##### Quoted text #####
I also think appellant's point complaining of the arguments of appellees' counsel should be overruled, because: (1) The arguments in question are not properly preserved by bills of exception, and there was, as I construe it, no agreement by counsel for appellees that the matters could be brought forward in the statement of facts, and the trial court did not approve the statement of facts; and (2) the arguments (even if properly preserved in the record) do not, in my opinion, constitute reversible error under this record.

I also think appellant's other points do not constitute reversible error under this record.

Chief Justice CHADICK and I concur in the reversal and remand of the cause of action on the liability policy solely on the error in the submission of Specil Issue No. 28, and we affirm the remainder of the judgment of the trial court.

This is a suit by C. M. Pritchett against Highway Insurance Underwriters, an insurance company hereinafter referred to as HIU, and Davis, Turner Caruthers, a partnership composed of Olney Davis, Charles Turner and W. L. Caruthers, which partnership is an insurance agency with its offices situated in the City of Tyler, Smith County, Texas, and HIU was one of the several companies for whom said partnership was acting as agent at all times material to this lawsuit. The partnership will be hereinafter referred to as the Agency.

It will take an extensive statement to get a clear picture of the case, and will be necessary to go behind the date of the events that resulted in the suit. Involved in the statement, we will find H. M. Brewster, a son-in-law of C. M. Pritchett, Allied Oil Company of Tyler, Texas, a partnership business owned and operated by several residents of Tyler, Texas, and Allied Oil Company of Lindale, Texas, an assumed name used by H. M. Brewster. Even though Brewster and others testified that Allied Oil Company of Lindale, Texas, was owned by H. M. Brewster, as a matter of fact and of law, it was only an assumed name; not a legal entity.

Prior to February of 1952, Brewster was the owner of a 1949 model truck. At that time, he was working for Allied Oil Company of Tyler, Texas, using the truck.
##### Provided data #####
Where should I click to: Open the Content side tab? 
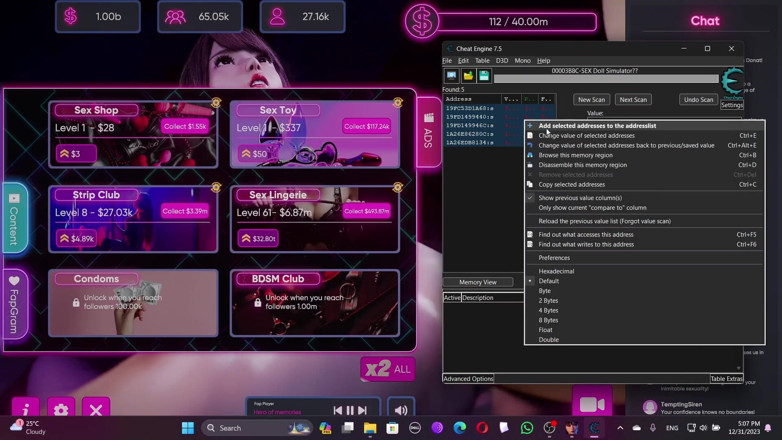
#####
### [Stated problem]
Resume the court opinion on C. M. Pritchett's suit against Highway Insurance Underwriters, starting right after its final sentence about Brewster's truck.

### [The response]
In February of 1952, Pritchett went to the Insurance Agency in Tyler and purchased a policy of insurance upon said 1949 truck for public liability and property damage coverage only. In September, 1952, Pritchett bought a Ford truck from Bankston Hall Motor Company in Dallas, Texas, and issued his personal check for same in the sum of $3,888.60. This truck was placed in the name of Allied Oil Company of Lindale, Texas, and Pritchett signed the application for the certificate of title by signing 'Allied Oil Company of Lindale, Texas, by H. M. Brewster.' On October 1, 1952, Brewster and Pritchett executed a note to the Lindale State Bank at Lindale, Texas, in the principal sum of $2,400, which note also provided for a chattel mortgage upon the 1952 Ford truck and a 1946 model van-type trailer.

At the time Pritchett bought the 1952 Ford truck, he went to the Agency in Tyler and had the insurance policy that he had bought had paid for on the 1949 truck transferred to the 1952 truck because the 1949 truck had been wrecked. Pritchett also purchased fire and collision insurance upon the 1952 truck for the balance of the policy year of the original policy on the 1949 truck with a loss-payable clause to the Lindale State Bank.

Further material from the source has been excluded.